> **REQUIRED ACTION**: Each line from the one that holds "Viewport: 1066px width, 888px height." to the end of the entries is to be given again exactly. Do not include pictures.

(DATA EXTRACTS)

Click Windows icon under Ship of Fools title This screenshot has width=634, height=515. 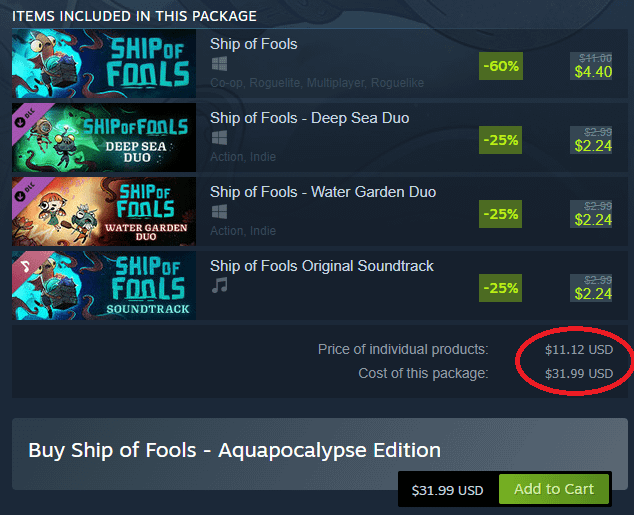219,64
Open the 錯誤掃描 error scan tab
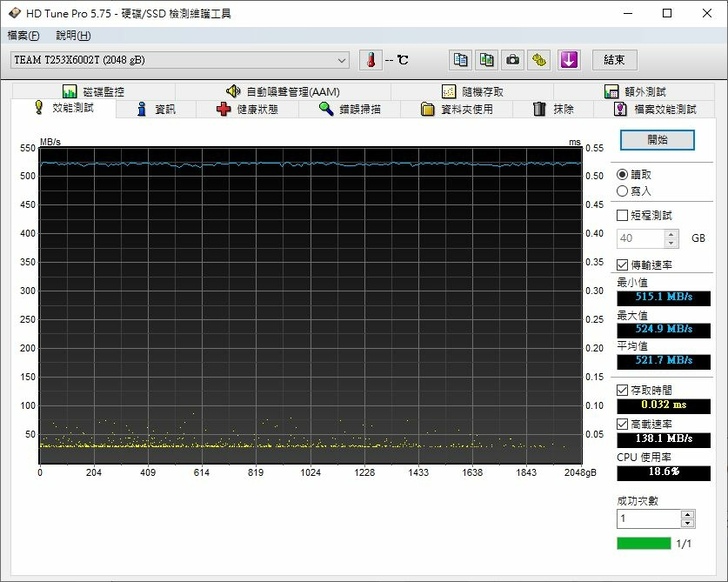The width and height of the screenshot is (728, 582). [x=350, y=109]
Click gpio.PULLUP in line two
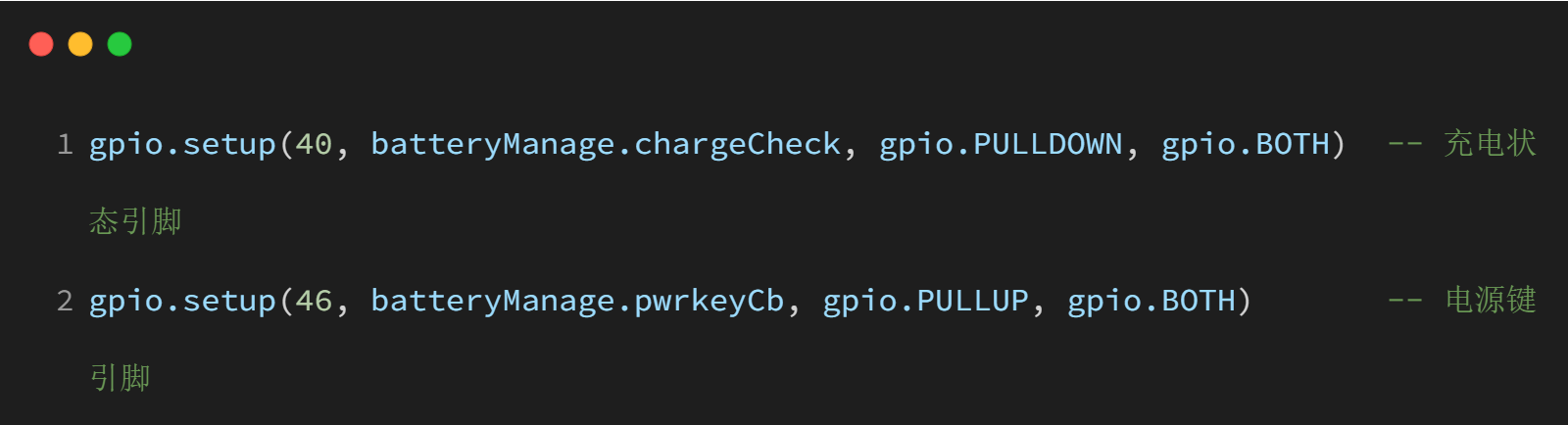The width and height of the screenshot is (1568, 425). pos(925,302)
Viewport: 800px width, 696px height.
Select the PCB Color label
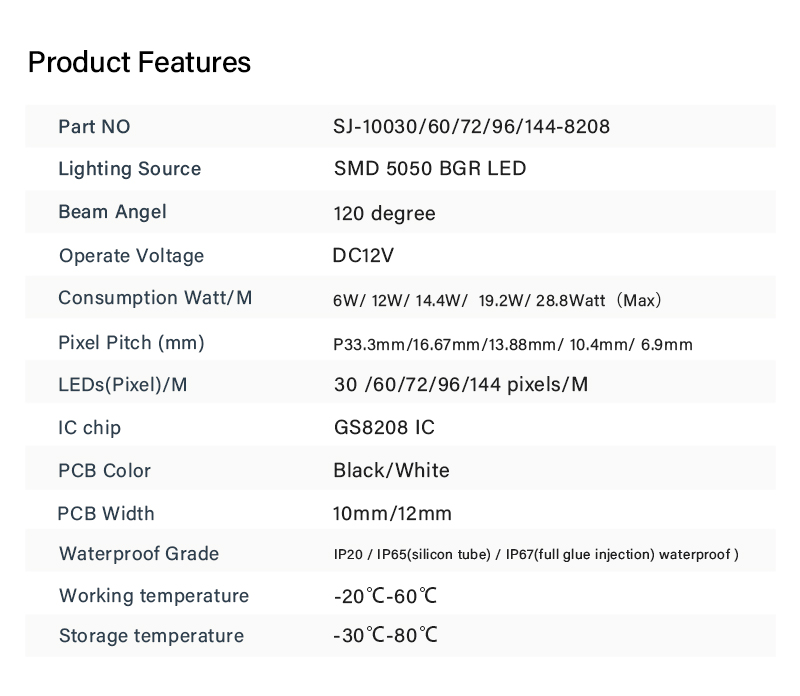[105, 470]
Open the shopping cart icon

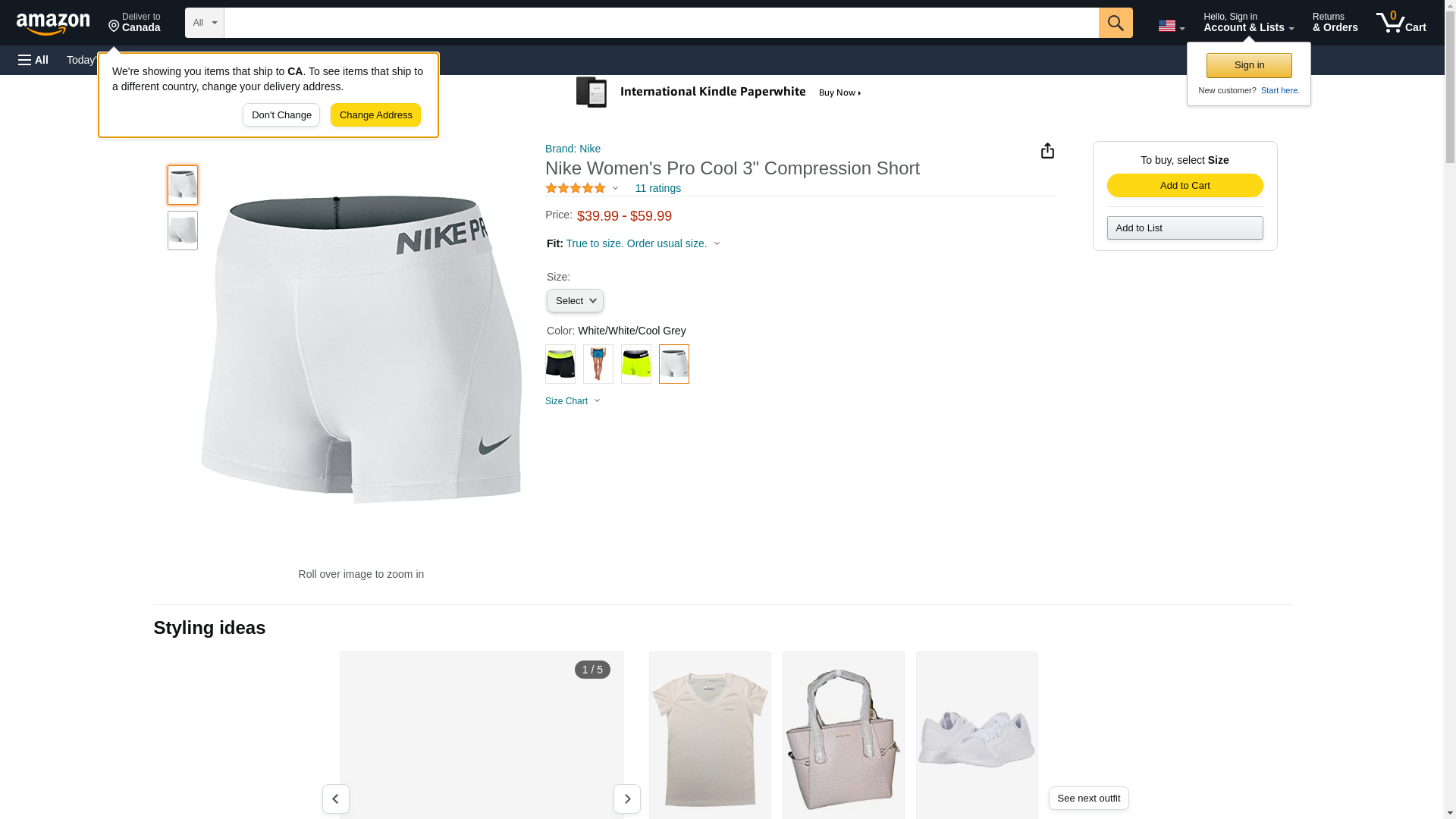tap(1401, 23)
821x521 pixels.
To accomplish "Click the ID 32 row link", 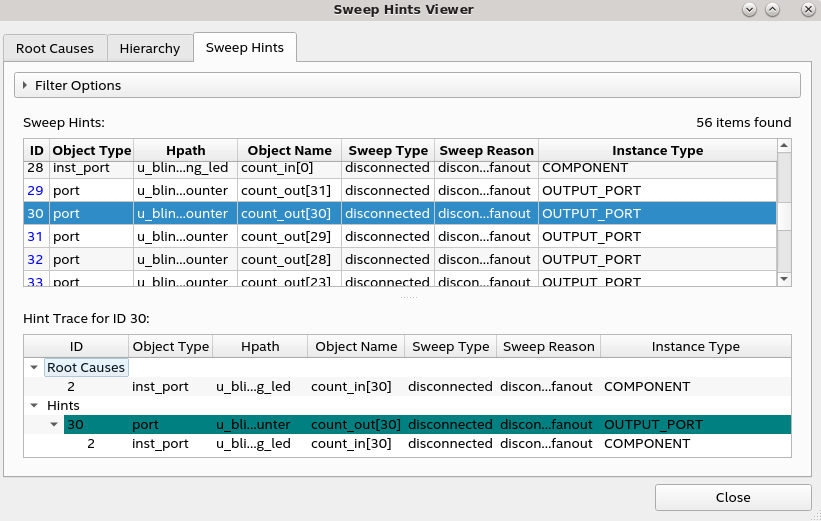I will (x=35, y=260).

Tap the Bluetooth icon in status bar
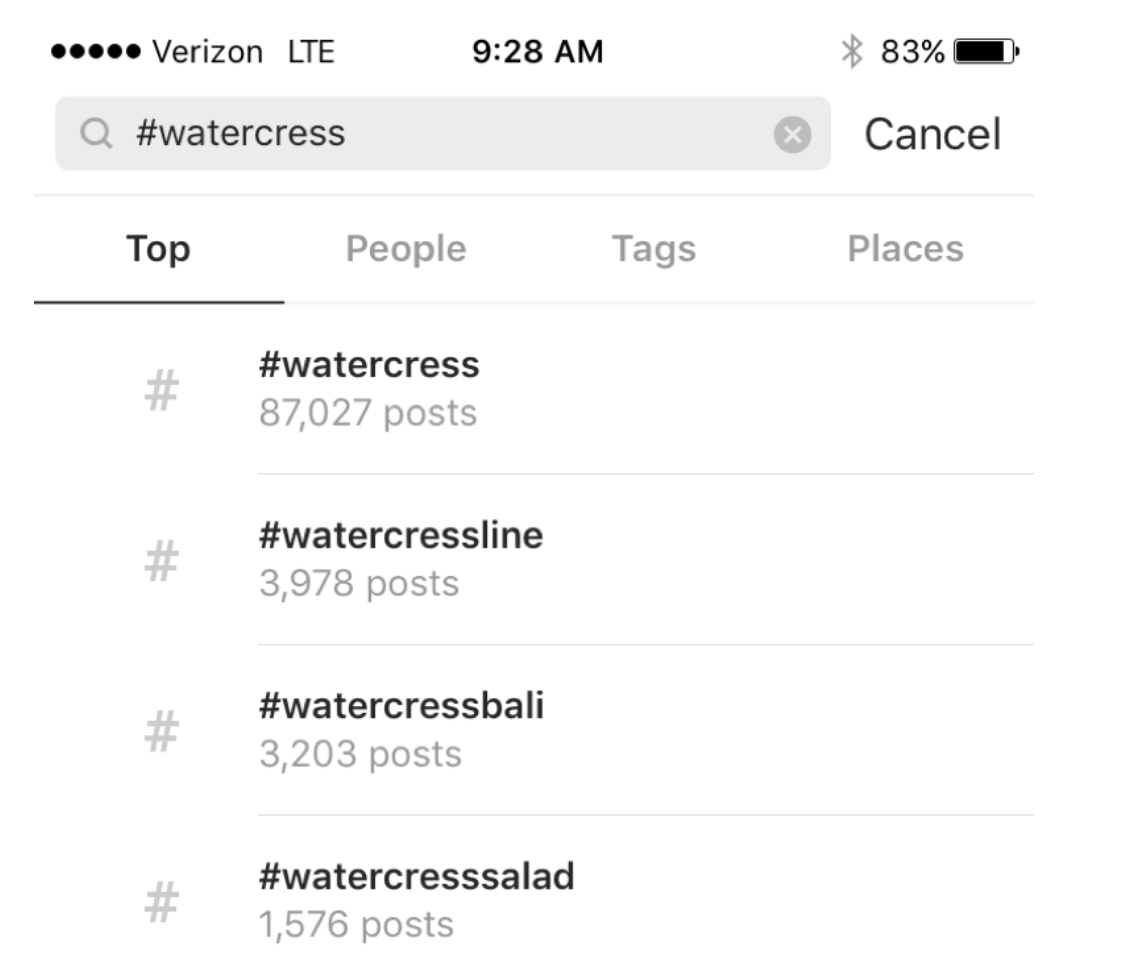[852, 51]
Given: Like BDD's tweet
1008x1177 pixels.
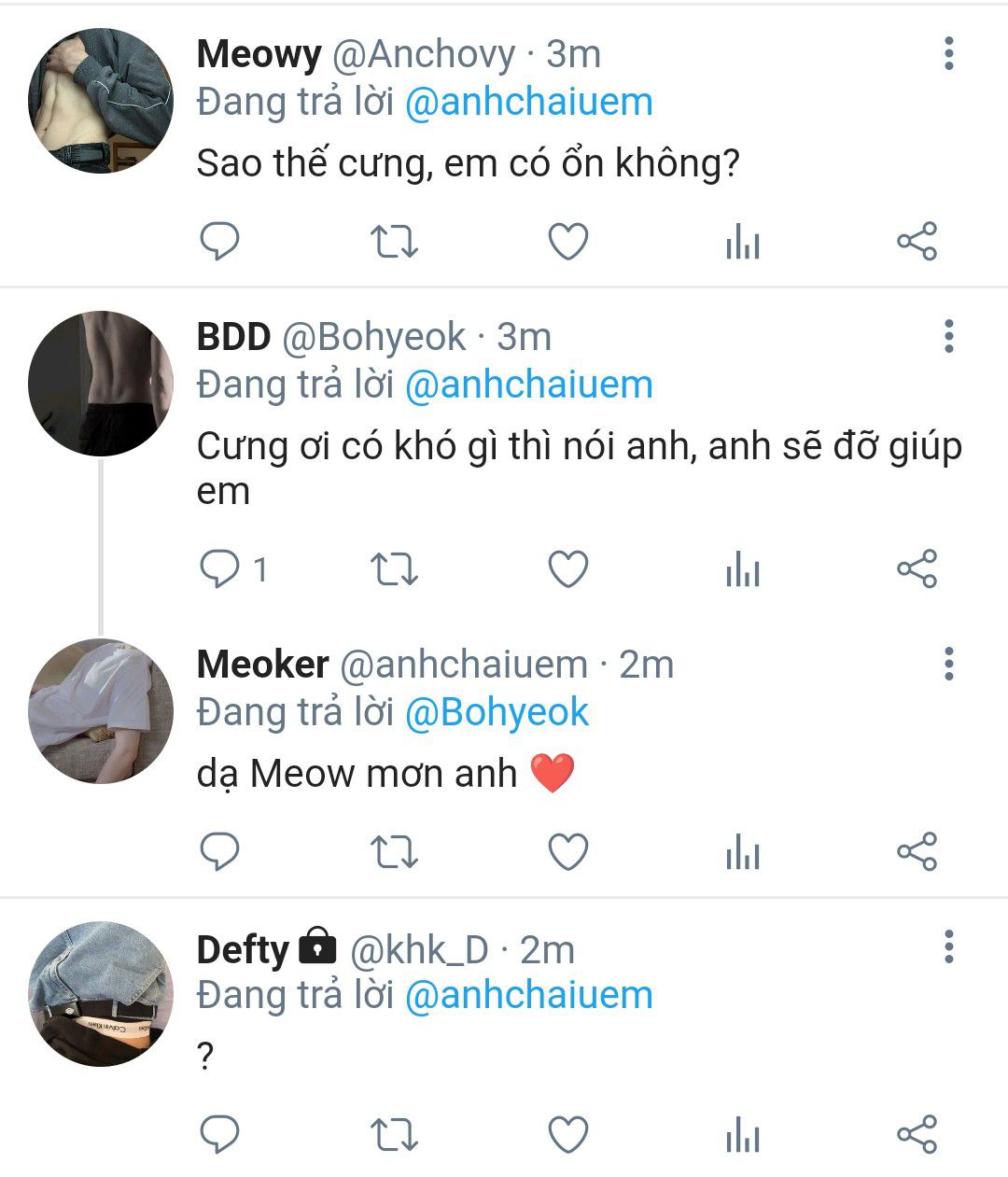Looking at the screenshot, I should (567, 569).
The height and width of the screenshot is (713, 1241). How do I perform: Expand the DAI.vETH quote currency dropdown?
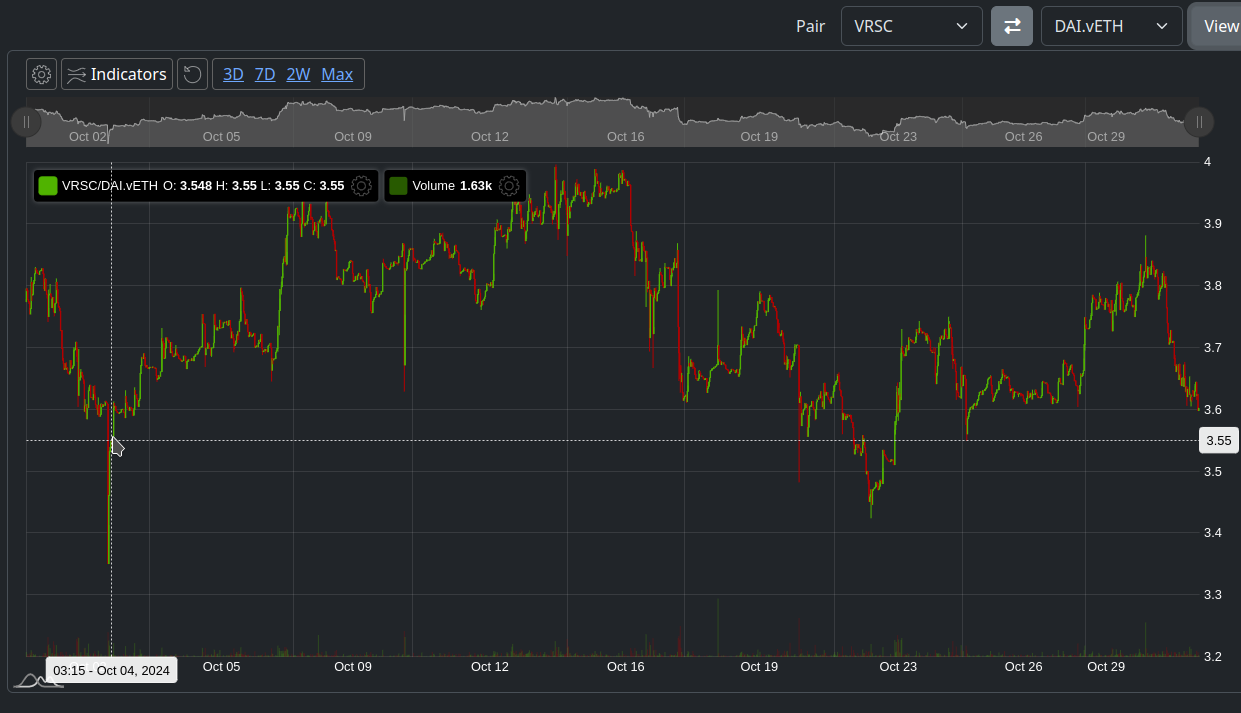[x=1111, y=26]
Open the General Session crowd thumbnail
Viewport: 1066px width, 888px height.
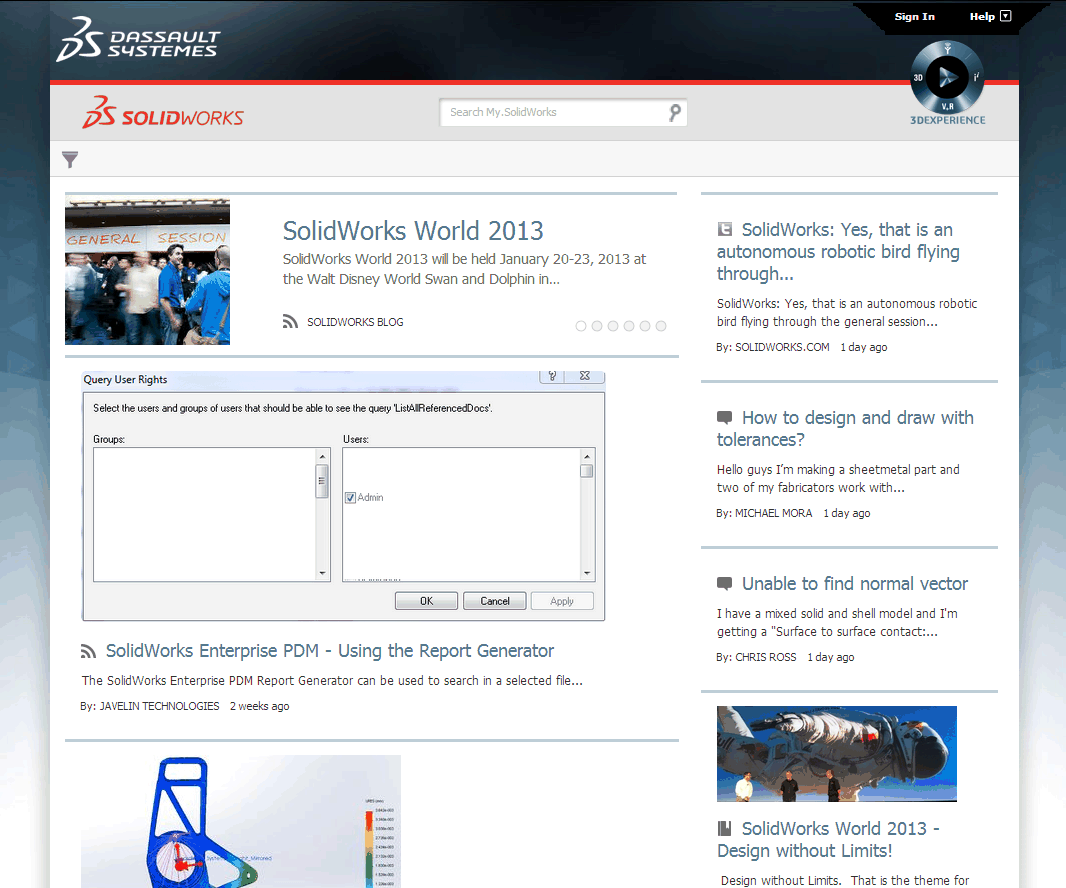click(148, 272)
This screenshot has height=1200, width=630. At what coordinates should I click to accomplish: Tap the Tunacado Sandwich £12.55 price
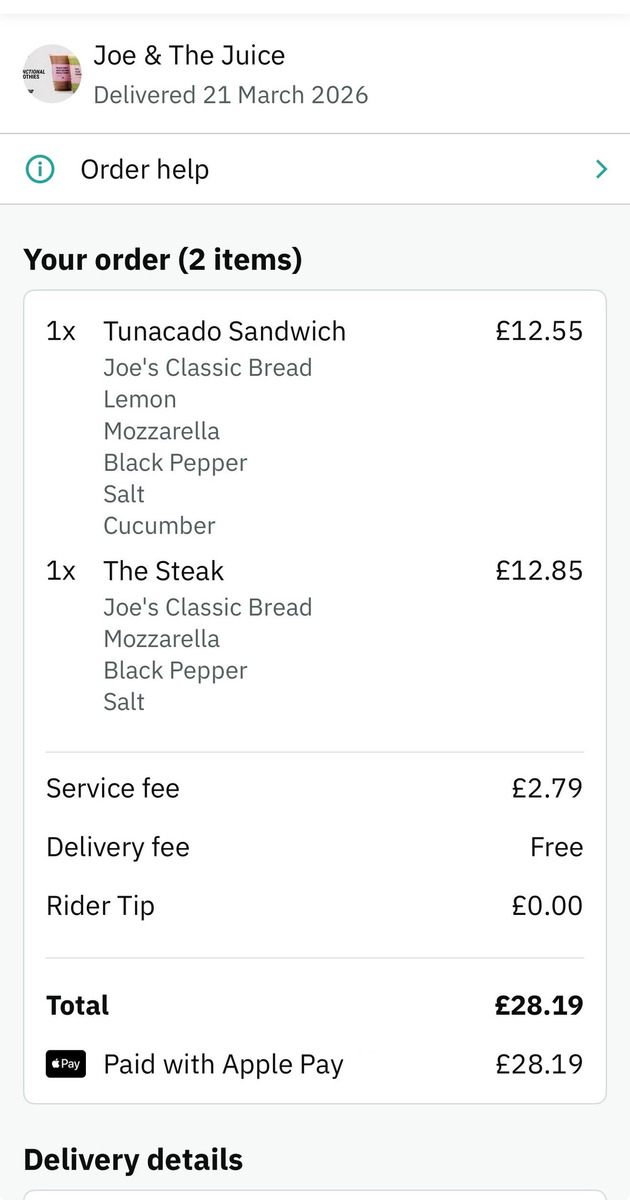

(End DATA EXTRACTS)

> **RESPONSE BOX**:
Viewport: 1066px width, 888px height.
click(148, 272)
This screenshot has height=1200, width=630. At what coordinates should I click to accomplish: Tap the Tunacado Sandwich £12.55 price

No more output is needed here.